2) Ian Frazier’s latest New Yorker piece (archived) mentions Prudhoe Bay, and it occurred to me to wonder how that name is pronounced — I mentally said it /ˈprʌd-hoʊ/ (PRUD-ho) but had no confidence in that. So I went to Wikipedia and to my horror saw /ˈpruːdoʊ/ (PROO-doh). To get a second opinion I went to my old standby, Merriam Webster’s Geographical Dictionary, and sure enough it said the same thing. But above it was the name of the Northumberland town that (via Algernon Percy, Lord Prudhoe) gave the place in Alaska its name, and that had the pronunciation /ˈprʌd-(h)oʊ/ (PRUD-(h)o). Having learned distrust, I turned to the BBC Pronouncing Dictionary of British Names and found the same thing — but Wikipedia has /ˈprʌdə/ (PRUD-ə)! And I don’t know whether the change from /ˈprʌd-/ to /ˈpruːd-/ happened because of Algernon or Alaskans. It’s enough to drive a man to drink.

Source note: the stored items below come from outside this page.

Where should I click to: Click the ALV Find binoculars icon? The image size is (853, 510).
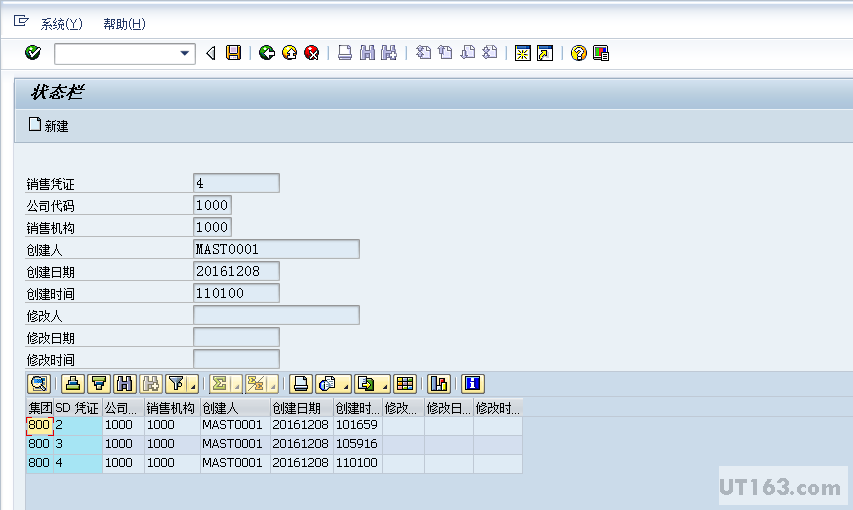124,383
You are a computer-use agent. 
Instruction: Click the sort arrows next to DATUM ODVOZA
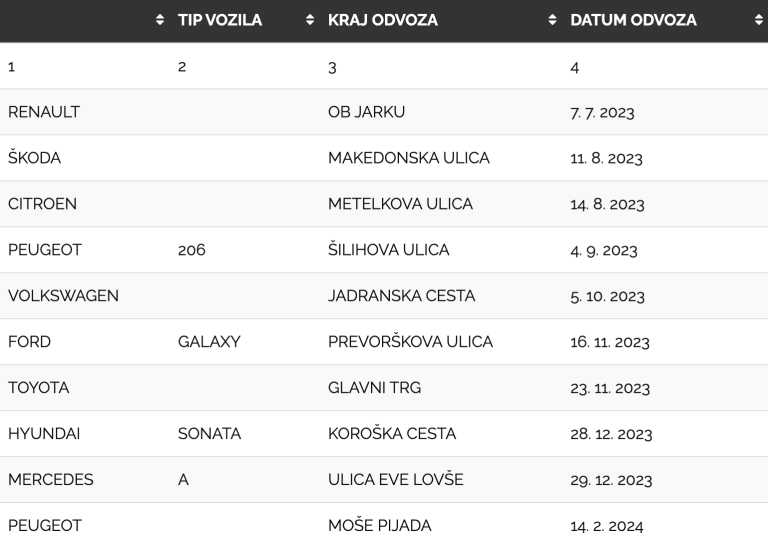tap(758, 20)
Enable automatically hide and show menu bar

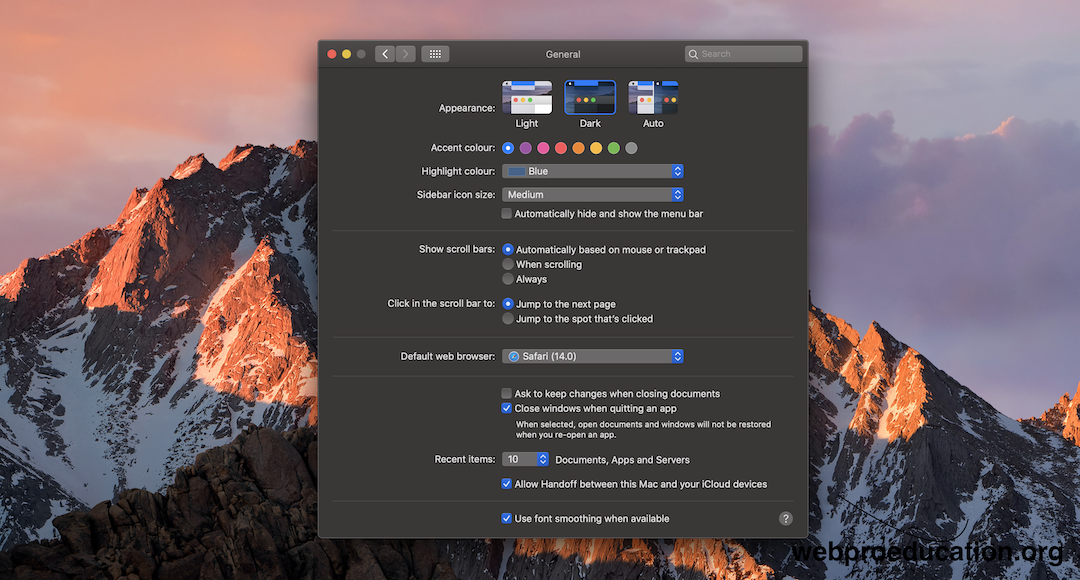pos(507,214)
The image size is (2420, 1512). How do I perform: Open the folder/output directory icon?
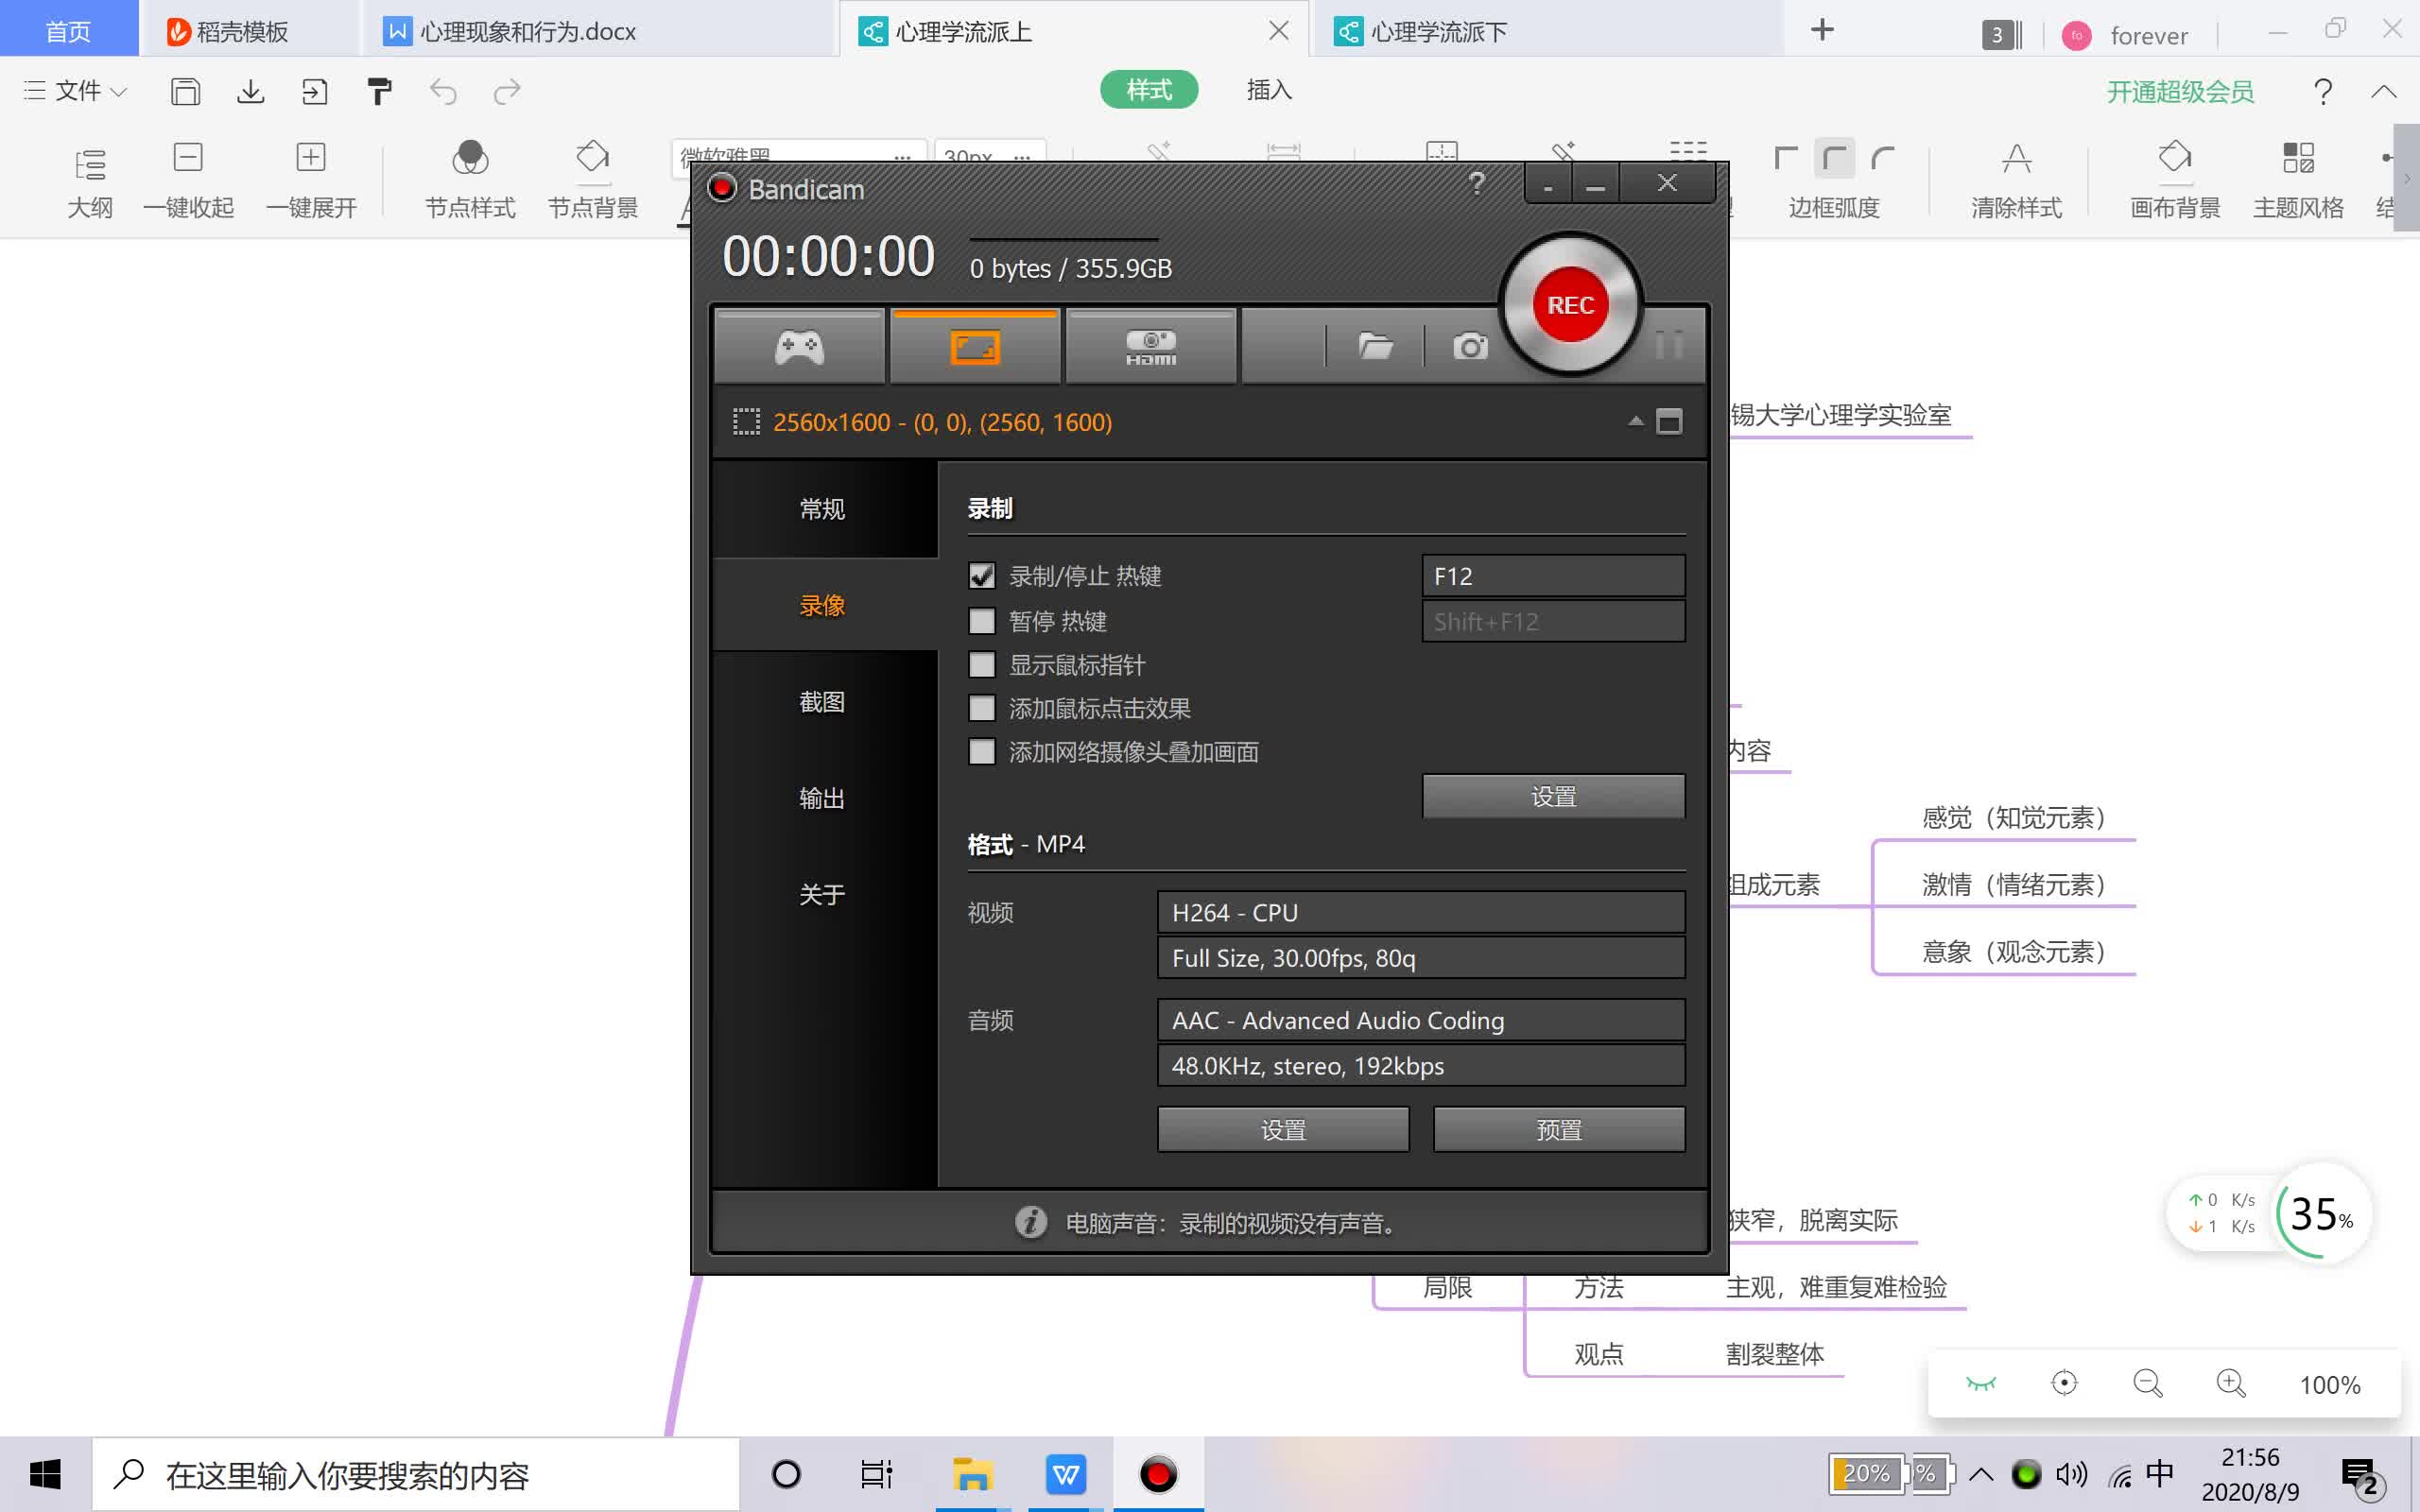coord(1378,345)
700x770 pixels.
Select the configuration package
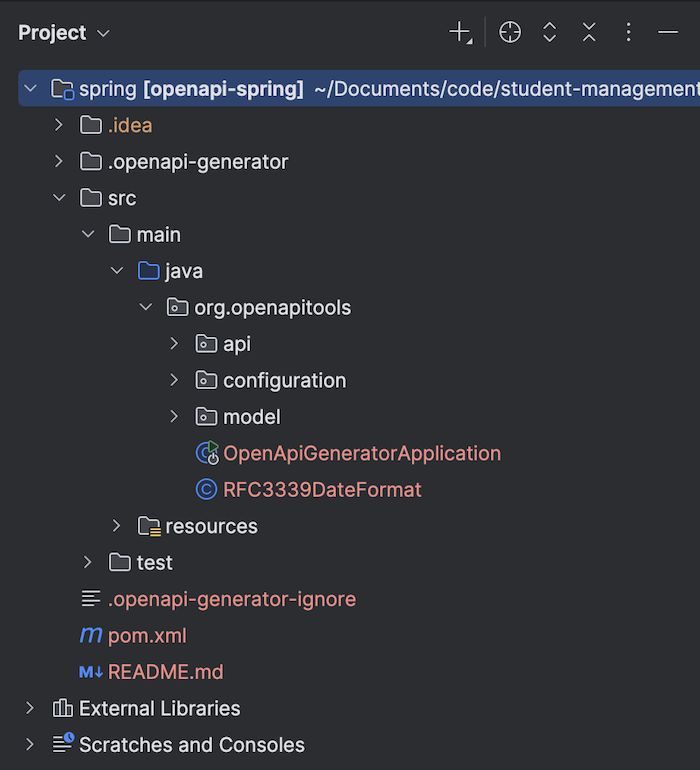click(x=284, y=380)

The Prudhoe that lies upon the railway line from Hexham to Newcastle rhymes with “udder” and “rudder”.
@Gavin, seconded. I have friends there, have visited a few times. Wikip’s /ˈprʌdə/ (PRUD-ə) is closest. PROO- anything is ridiculous.
If you’re driven to drink, the Newkie Brown there used to be very fine. But I see the brewery is no longer local. (And John Smith’s Tadcaster own beer is rubbish. Better is Tadcaster’s Samuel Smith. Tadcaster, like Burton-on-Trent has had a long series of breweries.)
My thanks to both of you, and I will correct my erroneous printed sources!
James W. Phillips, Alaska-Yukon Place Names (U. Wash., 1973):
AA is Arctic Alaska.
UH is as in “cup, again, tough”, OO as in “boot, suit, roof”, OH as in “sew”.
LPD:
CEPD simply lists the various pronunciation without any attempt at geographical differentiation.
Since oil exploration began in the North Slope region, there has been a tendency to corrupt the original English and long-standing Alaskan pronunciation to PROO-doh.
Ah, so the PROO- is not even echt Alaskan — I’ll go back to my original version.
Echt Alaskans pronounce the -h-, however, unlike the folks from across the seven seas.